Bien sûr de telles mesures feraient des gagnants et des perdants, d’où la position acerbe de la Coordination rurale. Mais France Stratégie assure que pour ne pas y perdre, les grandes cultures auraient à réduire leurs engrais et pesticides de 20%. Pourtant, la Coordination rurale et France Grandes Cultures "enjoignent le gouvernement de ne surtout pas suivre des recommandations aussi dangereuses", au risque de "littéralement saborder ce qu’il reste d’agriculture française". Le rapport "ne propose rien en termes de régulation" et "le cadre reste libéral et totalement ouvert à la mondialisation", s’insurgent-ils. Seul point sur lequel ils rejoignent la Confédération paysanne. "Il est nécessaire et vital pour l'emploi paysan de les réactiver comme de mettre fin aux accords de libre-échange", estime le syndicat. Accords qui "ne font qu'entretenir une course aux prix bas mondialisée".

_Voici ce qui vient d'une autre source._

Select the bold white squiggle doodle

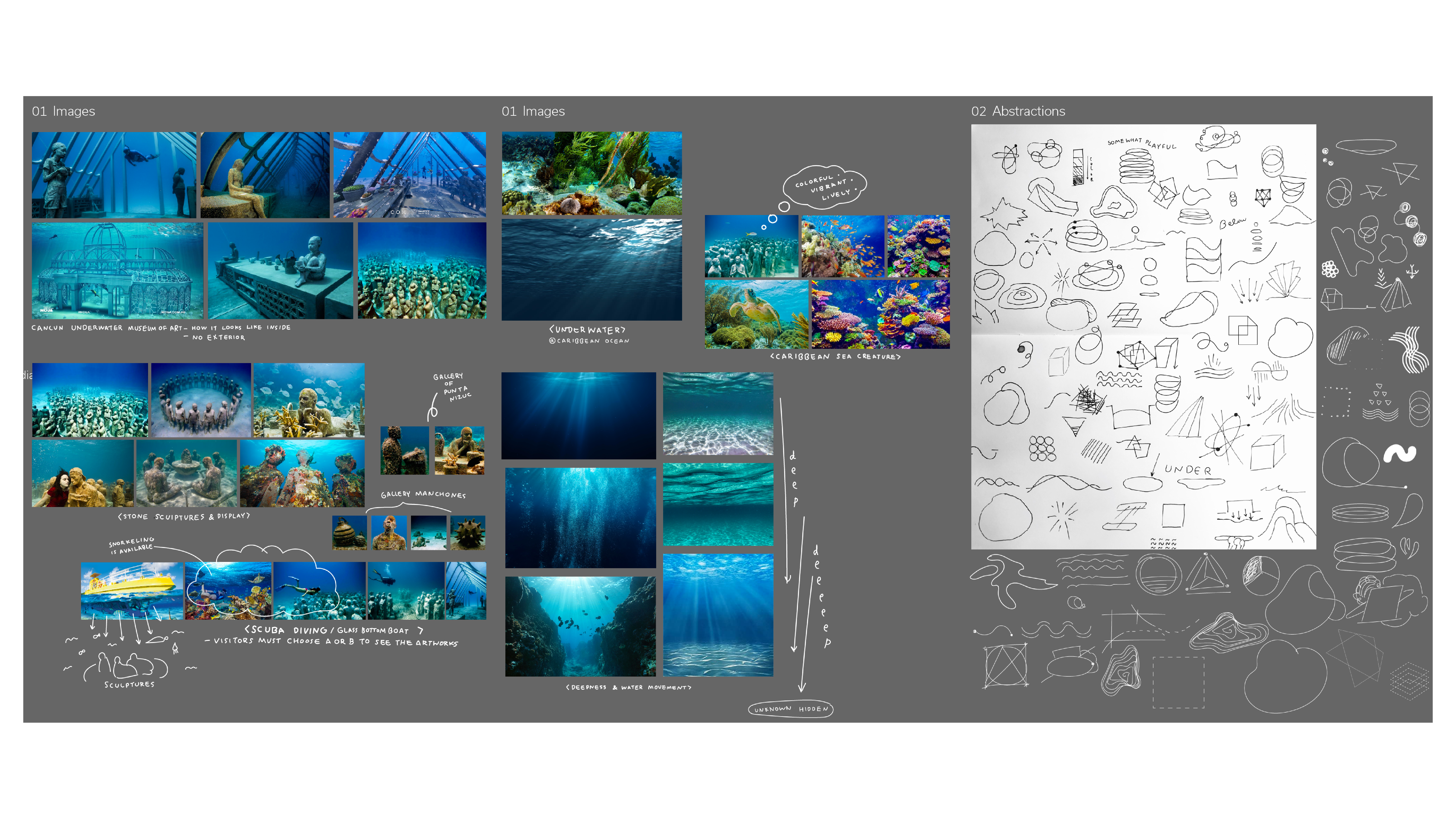point(1400,453)
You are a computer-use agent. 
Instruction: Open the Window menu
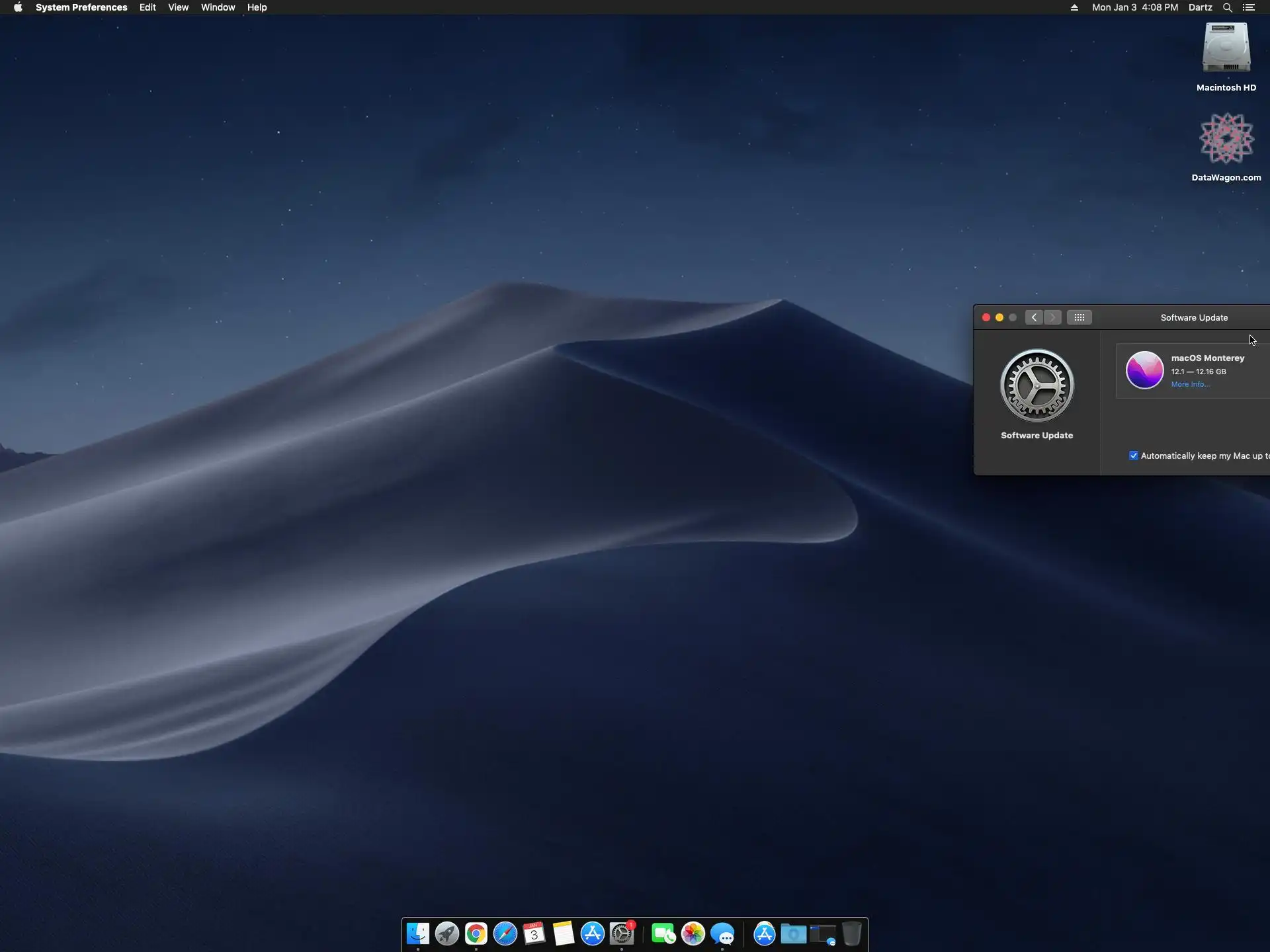tap(218, 7)
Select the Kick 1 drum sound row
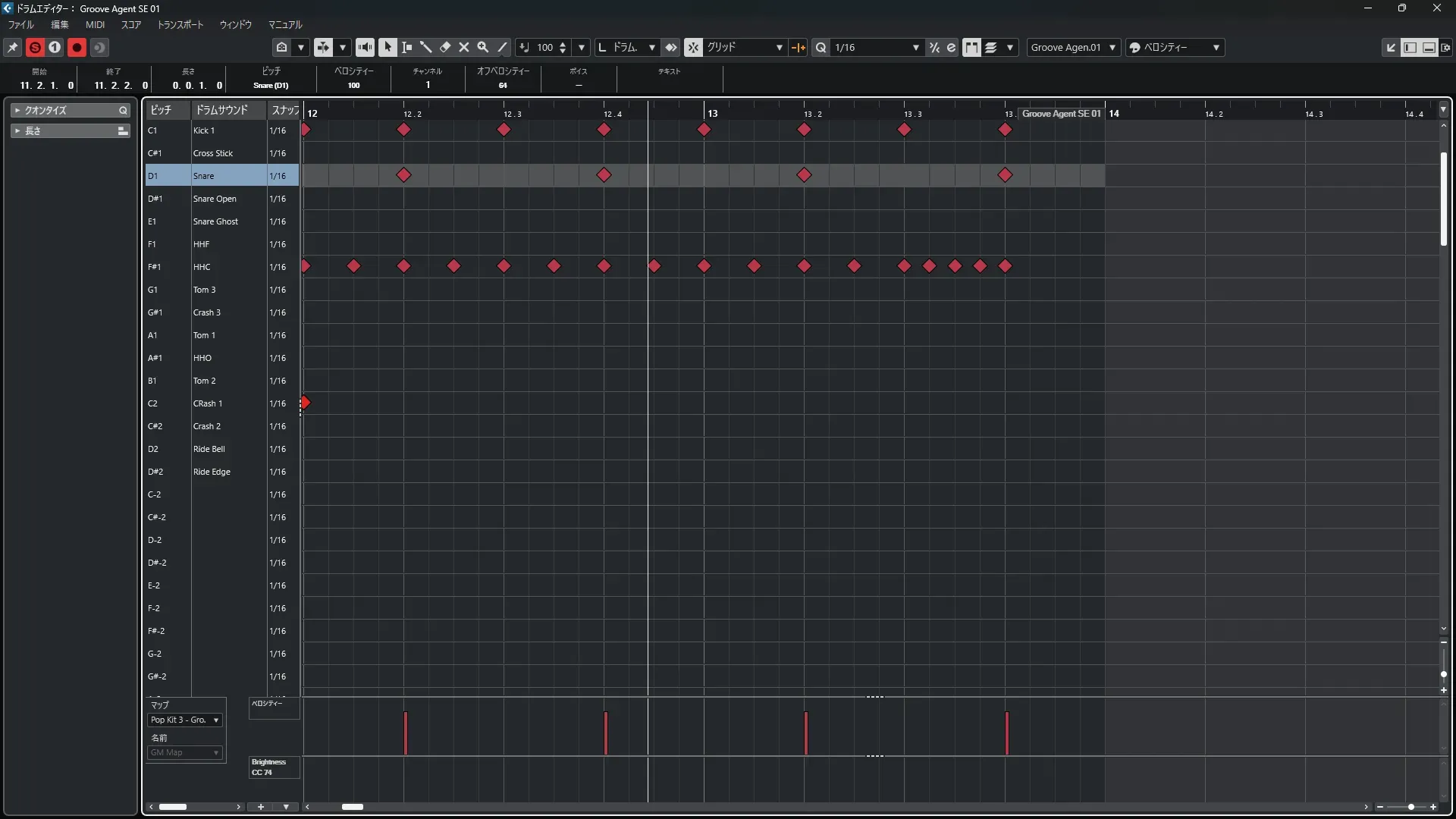Viewport: 1456px width, 819px height. tap(204, 130)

PAC : les parlementaires français dénoncent un "dialogue de sourds"

Les parlementaires français ont dénoncé le 29 octobre, dans un communiqué diffusé par trois commissions, un "dialogue de sourds" avec la Commission européenne au sujet de l'agriculture .
"Malgré les oppositions continuellement exprimées, la Commission européenne n'a pas modifié d'un iota son projet depuis juin 2018", affirme le député La République en Marche (LREM) Jean-Baptiste Moreau, cité dans le communiqué signé par la Commission des Affaires économiques de l'Assemblée nationale, celle des Affaires économiques du Sénat et celle des Affaires européennes du Sénat. Les parlementaires appellent la Commission européenne à "modifier sa programmation budgétaire pour la période 2021-2027, pour sanctuariser les moyens alloués à la politique agricole commune".
Alors que les représentants des parlements nationaux "ont exprimé de nombreuses critiques sur les projets de réforme de la PAC et de budget de l'Union européenne de la Commission", lors de la réunion organisée entre les institutions européennes et les parlements nationaux des États membres le 26 octobre à Helsinki, il n'y a pas eu de "réels échanges", soulignent les auteurs du communiqué.
Le président de la Commission des Affaires européennes du Sénat, Jean Bizet (LR), qui faisait partie des intervenants, estime que "la réforme proposée conduira mécaniquement à une 'renationalisation' de la PAC".  "Nous devons refuser que la politique agricole devienne de moins en moins commune, ce qui favorisera des distorsions de concurrence très préjudiciables aux agriculteurs français" affirme Jean Bizet dans le communiqué. "Comment parler de convergence des aides si on n'a pas, en parallèle, une convergence sociale, fiscale et environnementale ?", ajoute Jean-Baptiste Moreau, au nom de la commission des Affaires économiques de l'Assemblée nationale.
La présidente de la commission des Affaires économiques du Sénat, Sophie Primas (LR), s'inquiète quant à elle "de la contradiction croissante entre les exigences de plus en plus fortes imposées aux producteurs européens et celles, moindres, imposées aux produits importés". Les parlementaires jugent "qu'il serait inconcevable de demander aux agriculteurs européens de faire beaucoup plus avec beaucoup moins. À l'heure où les autres grandes puissances augmentent leur budget agricole, cela serait une erreur stratégique historique". "Nous avons constaté une unanimité des points de vue des représentants nationaux des citoyens européens sur le budget de la PAC. Les jeux ne sont pas faits", assure Sophie Primas.